# Bonding a footing



## Black Dog (Oct 16, 2011)

9'x4'x5' deep with rebar.

They contractor ran #6 to the rebar to a ground rod, my opinion is this ground wire must be connected to the service ground, they are saying no:blink:

I've got a call in to the inspector, what do the ET inspectors have to say?


----------



## don_resqcapt19 (Jul 18, 2010)

Permitted by 250.64(F)(1). Note that depending on the size of the service, the #6 to the concrete encased electrode may be too small.


----------



## electricmanscott (Feb 11, 2010)

Bonding a footing or establishing a grounding electrode? One in the same I guess. If the footing meets requirements for an electrode it must be used. It's a grounding electrode system so all the usual rules apply just as if it were a water pipe electrode. No supplemental (rods) required though which is a bonus.


----------



## Black Dog (Oct 16, 2011)

electricmanscott said:


> Bonding a footing or establishing a grounding electrode? One in the same I guess. If the footing meets requirements for an electrode it must be used. It's a grounding electrode system so all the usual rules apply just as if it were a water pipe electrode. No supplemental (rods) required though which is a bonus.


Yes that is, since this in waltham :laughing:

Ledge and rocks, it's a real mother driving rods here even with a big drill an rod cup.


----------



## electricmanscott (Feb 11, 2010)

Black Dog said:


> Yes that is, since this in waltham :laughing:
> 
> Ledge and rocks, it's a real mother driving rods here even with a big drill an rod cup.


I know it too well. :laughing:

Decent inspectors there at least. :thumbsup:


----------



## Black Dog (Oct 16, 2011)

don_resqcapt19 said:


> Permitted by 250.64(F)(1). Note that depending on the size of the service, the #6 to the concrete encased electrode may be too small.


Thanks Don so I'll be needing # 4 copper, it is a 200 amp service.:thumbsup:


----------



## Black Dog (Oct 16, 2011)

electricmanscott said:


> I know it too well. :laughing:
> 
> Decent inspectors there at least. :thumbsup:


He's coming out to look in the morning to see this master piece these guys built:laughing:


----------



## don_resqcapt19 (Jul 18, 2010)

Black Dog said:


> Thanks Don so I'll be needing # 4 copper, it is a 200 amp service.:thumbsup:


Connecting the concrete encased bonding conductor to the ground rod will also trigger the requirement for a GEC sized on T250.66 between the ground rod and the service equipment.


----------



## Dennis Alwon (May 9, 2009)

Black Dog said:


> Thanks Don so I'll be needing # 4 copper, it is a 200 amp service.:thumbsup:


That's correct. #4 is the max one needs but you still have to use 250.66 as Don stated. 

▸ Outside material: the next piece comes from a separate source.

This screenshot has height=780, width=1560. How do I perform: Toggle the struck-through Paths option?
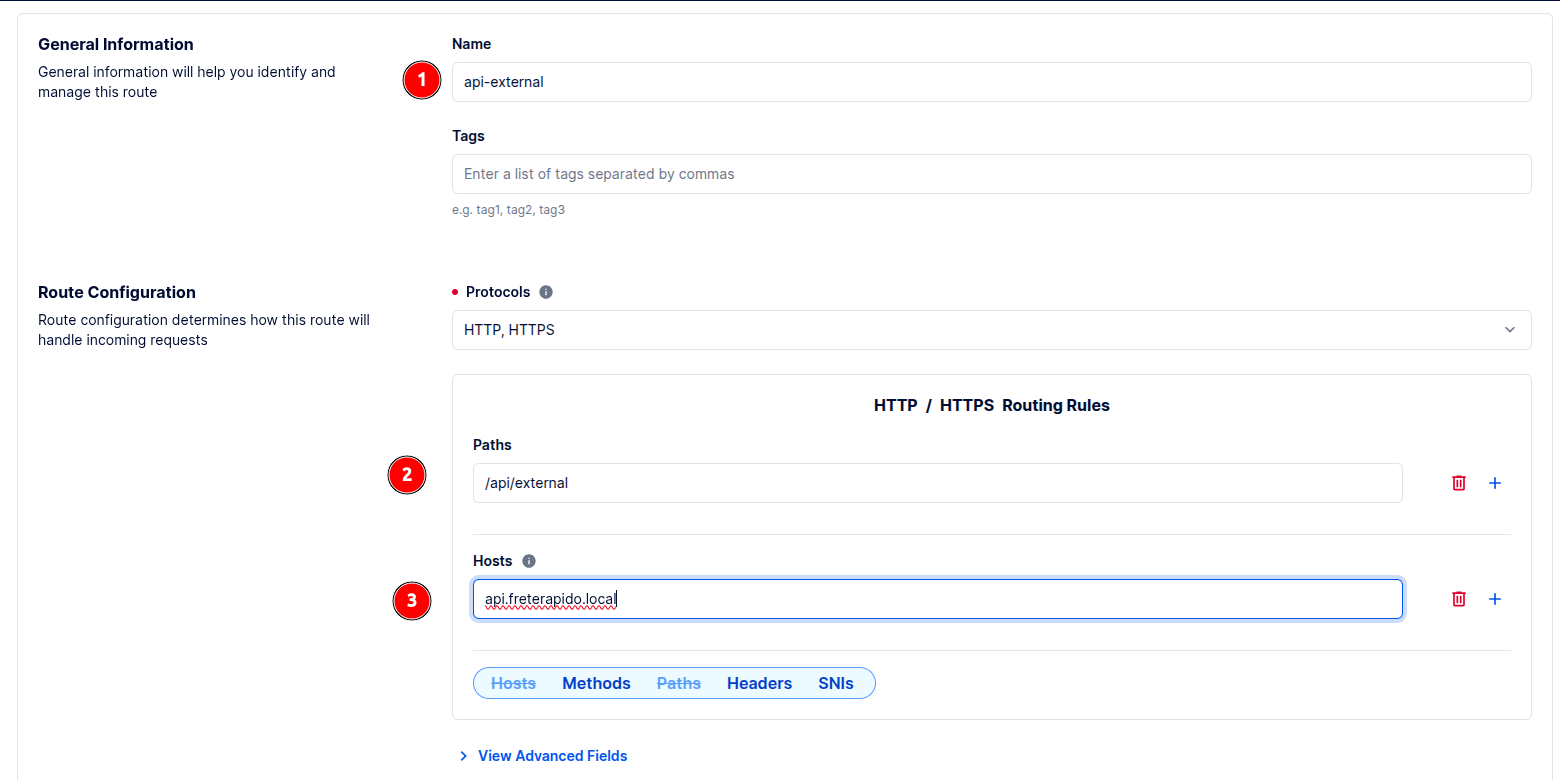(678, 683)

For instance a #4 to the concrete encased electrode is all that is needed for a 1000 amp service also.


----------



## Black Dog (Oct 16, 2011)

Dennis Alwon said:


> That's correct. #4 is the max one needs but you still have to use 250.66 as Don stated.
> 
> For instance a #4 to the concrete encased electrode is all that is needed for a 1000 amp service also.

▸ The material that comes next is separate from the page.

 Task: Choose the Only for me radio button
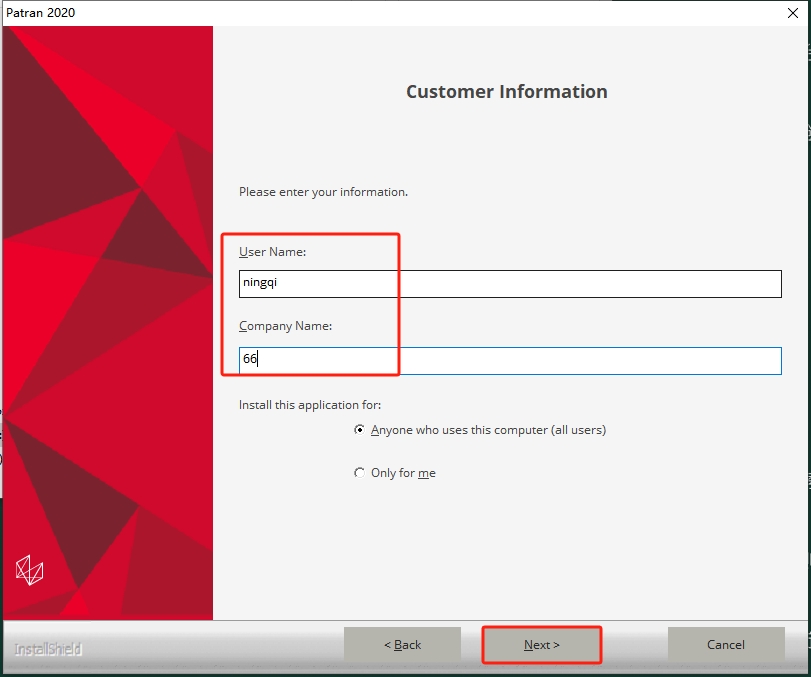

Yes I will need that for the water main too, that is going to be all copper.


----------



## Phatstax (Feb 16, 2014)

To be clear, are you planning on running the #4 solid copper from the ground rod to the footing rebar, and then unbroken, back to your main panel on the structure to be bonded at the same bar that will have another unbroken #4 to the cold water bond? Just trying to visualize what you are talking about.


----------



## Jhellwig (Jun 18, 2014)

If I recall you have to bond all available grounding electrodes together now correct? And by having more than one a #6 is more than likely to small.


----------



## Bootss (Dec 30, 2011)

are you going to run stranded or solid when I run s SOlid and I can't seem to get the kinks out very well


----------



## Phatstax (Feb 16, 2014)

Lep- when I first started reading this thread i thought it was for a commercial structure. Once I read 200 amp service I assumed it was a footing for a pier and beam residence. Around here the #4 GEC would be required to be solid. If it were a UFFER ground it would be allowed to be stranded in #2 minimum. I brought up the solid #4 and quite possibly may have assumed too much. Apologies if I made things more confusing...


----------



## T&K (Jun 18, 2012)

Don't forget to use a listed concrete encased ground clamp. The kind with the white tag on it.


----------



## don_resqcapt19 (Jul 18, 2010)

T&K said:


> Don't forget to use a listed concrete encased ground clamp. The kind with the white tag on it.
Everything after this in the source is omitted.